Youth Involvement in the Political Atmosphere

Never before have so many young people been involved in movements for change worldwide. We are taking to the streets and using online social networks and communities to connect, express our voices, and campaign for change. We are protesting against authoritarian regimes, corruption, and inequalities. We are fighting for sustainable development and a better future for current and new generations. 


However, the political representation of young women and men remains limited. We are increasingly demanding more meaningful participation in decision-making processes, so we can have more control over how our lives and futures are shaped. Although we, the youth are involved in activism in the digital space, protesting, volunteering to improve our communities, and innovating for social good, our participation and influence on formal politics are limited. Voter turnout is in decline in all democracies and is concentrated among us. We, the youth, are underrepresented in political decision-making positions and our involvement in political parties is dwindling.


The concept of participation entails the notion that all citizens should be involved in decision-making processes that affect them. This includes direct and indirect ways for people of all ages to exercise influence as individuals, as members of networks and associations, and through various political institutions. By extension, “youth participation” can be understood as the active involvement of young people in decision-making processes and institutions that affect their environment and their lives within it.

Importance Of Youth Involvement

For political systems to be representative, all parts of society must be included. When young people are disenfranchised or disengaged from political processes, a significant portion of the population has little or no voice or influence in decisions that affect group members’ lives. A key consequence is the undermining of political systems’ representativeness.

To make a difference in the longer term, we, the youth must be engaged in formal political processes and have a say in formulating today’s and tomorrow’s politics. Inclusive political participation is not only a fundamental political and democratic right but also is crucial to building stable and peaceful societies and developing policies that respond to the specific needs of younger generations. For us to be adequately represented in political institutions, processes, and decision-making, and in particular in elections, we must know our rights and be given the necessary knowledge and capacity to participate in a meaningful way at all levels.

When there are obstacles to participating in formal, institutionalized political processes, we, the youth, can rapidly feel disempowered. Many of us tend to believe that our voices are not going to be heard or that we will not be taken seriously even if we are heard. The problem becomes circular as politicians may lose interest in responding to our aspirations if they cannot win our votes. This in turn leads to us being increasingly excluded from taking part in decision-making, or in debates about key socio-economic and political issues, despite our sensitivity to the demands for social equity and justice, environmental protection, and cultural diversity.

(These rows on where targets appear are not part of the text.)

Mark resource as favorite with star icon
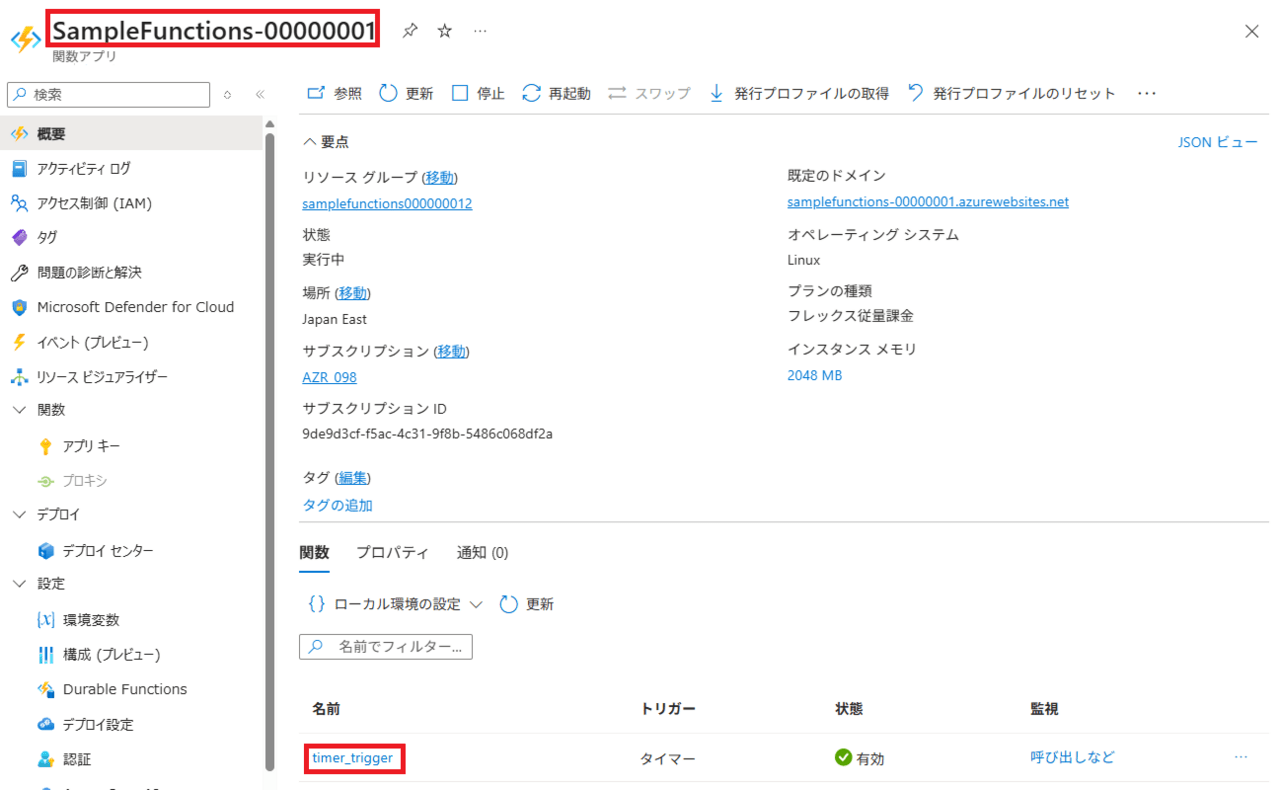The height and width of the screenshot is (790, 1280). [445, 31]
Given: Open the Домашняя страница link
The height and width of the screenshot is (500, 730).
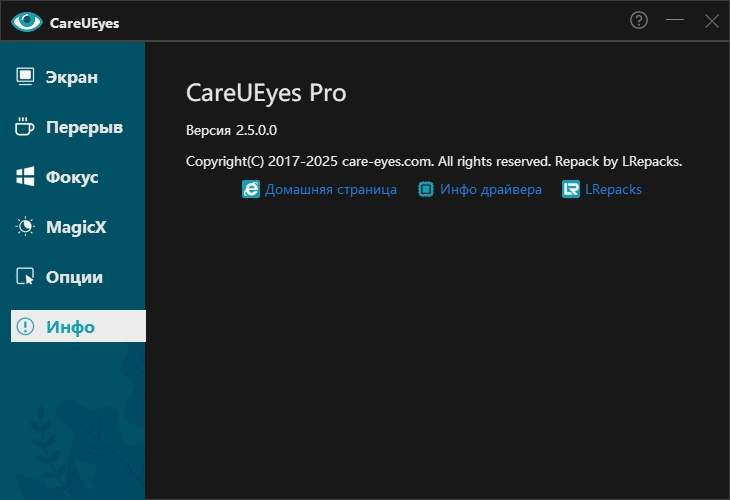Looking at the screenshot, I should tap(331, 189).
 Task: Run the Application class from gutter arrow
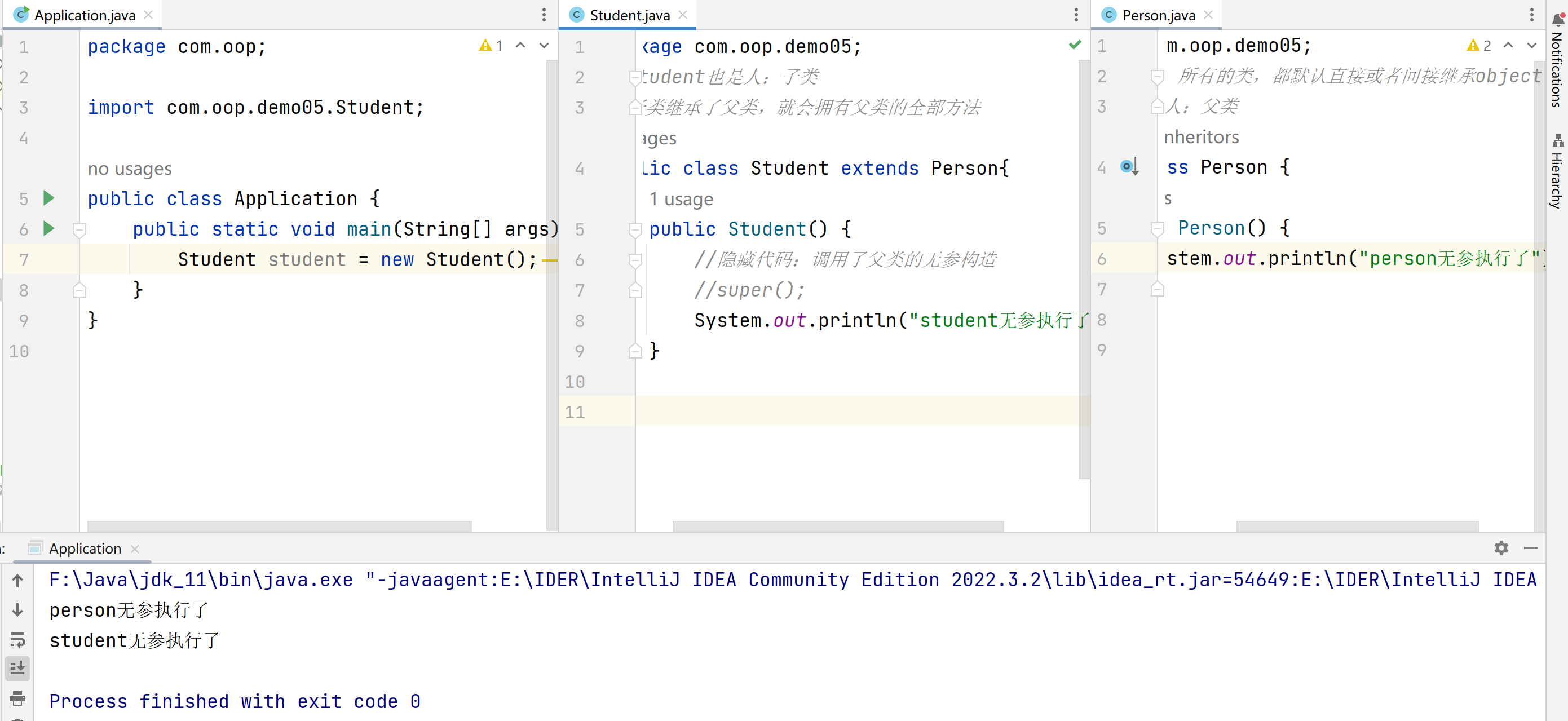coord(48,198)
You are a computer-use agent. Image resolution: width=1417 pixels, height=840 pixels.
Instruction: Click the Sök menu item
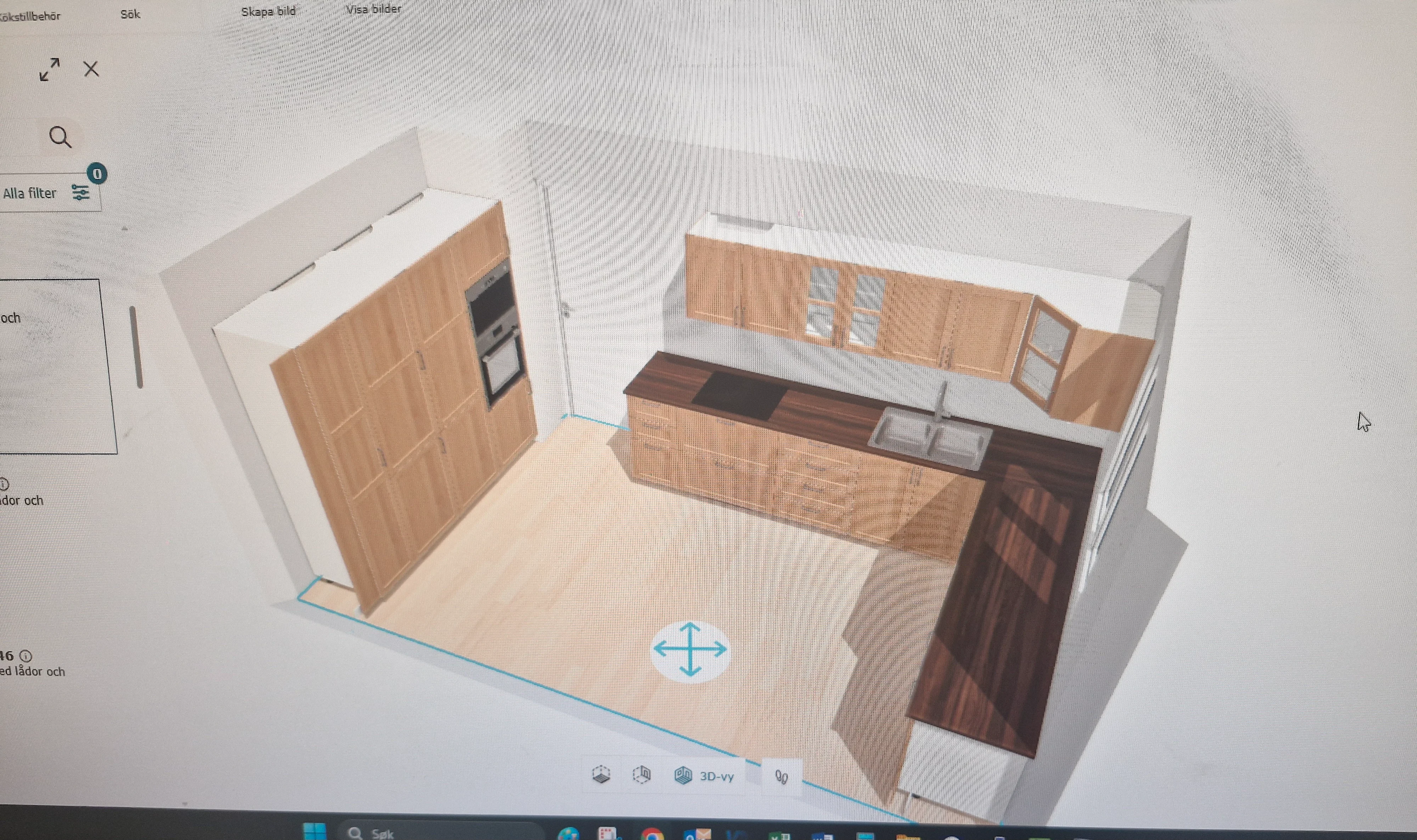click(x=130, y=14)
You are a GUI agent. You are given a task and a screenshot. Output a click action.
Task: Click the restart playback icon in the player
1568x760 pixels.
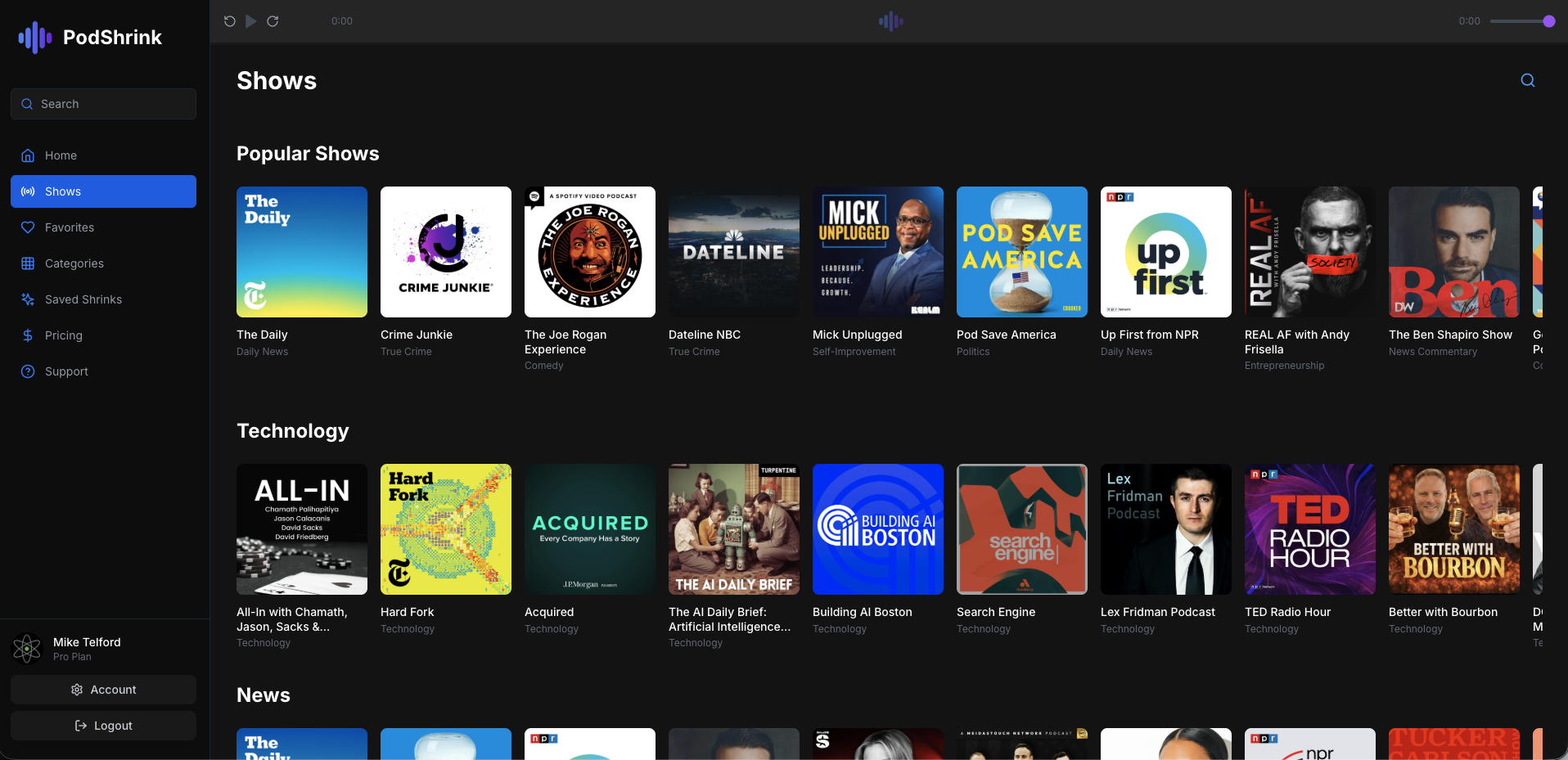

As the youth, we must maximize our capabilities by participating in programs that will impact our communities. We must take it upon ourselves to become engaged citizens through constant awareness and group collaboration. 

In new and emerging democracies, our inclusion in formal political processes is essential from the start. Our active contributions can bring democratic values to life, leading to the overturning of authoritarian practices. In countries where we have led protests that have forced authoritarian regimes from power, we are likely to feel significant frustration if we are not included in new formal decision-making procedures. This can destabilize democratization and accelerate conflict dynamics.

Debunking Myths

Distorting assumptions about the youth and how we participate in political processes are common and are often triggered by a lack of understanding and/or prejudice. These persistent assumptions inaccurately characterize the everyday experiences of most youth – who do not constitute a homogenous group – and can lead to discrimination of young people, negatively affecting our capacity to participate in political processes.

While some aspects of these negative assumptions about youth participation are grounded in reality, on the whole, they are misleading. Assumptions about young people that distort the actual picture include the following: 

  • we are apathetic about and disengaged from politics – so, for example, we don’t bother voting
  • we are “anti-state,” with a propensity for violence and extremism.

Voter turnout indeed tends to be significantly lower among youth than among the older population, but interpreting this as evidence of apathy ignores the structural and organizational obstacles to electoral participation many of us face. It also neglects to account for the distrust many of us feel towards traditional institutions of governance. A feeling of disconnect from a process that is not viewed as an effective tool for meaningful political engagement is not apathy.

We can also be powerful challengers of the status quo; this is a time-honored dimension of our change agency. There are, however, young men, and increasingly young women, involved in violence and extremist groups and this has given rise to a picture of youth generally as a threat to global security and stability. However, the majority of young men and women who mount challenges to the status quo do so through peaceful protest, social critique, cultural expression, and online mobilization and organization. 

In the case of our engagement in violence, the key drivers are discrimination and corruption. This is all the more reason to work towards our inclusion in formal decision-making processes, so that we may grapple in a non-violent manner with the injustices and deprivation we, the youth,  experience.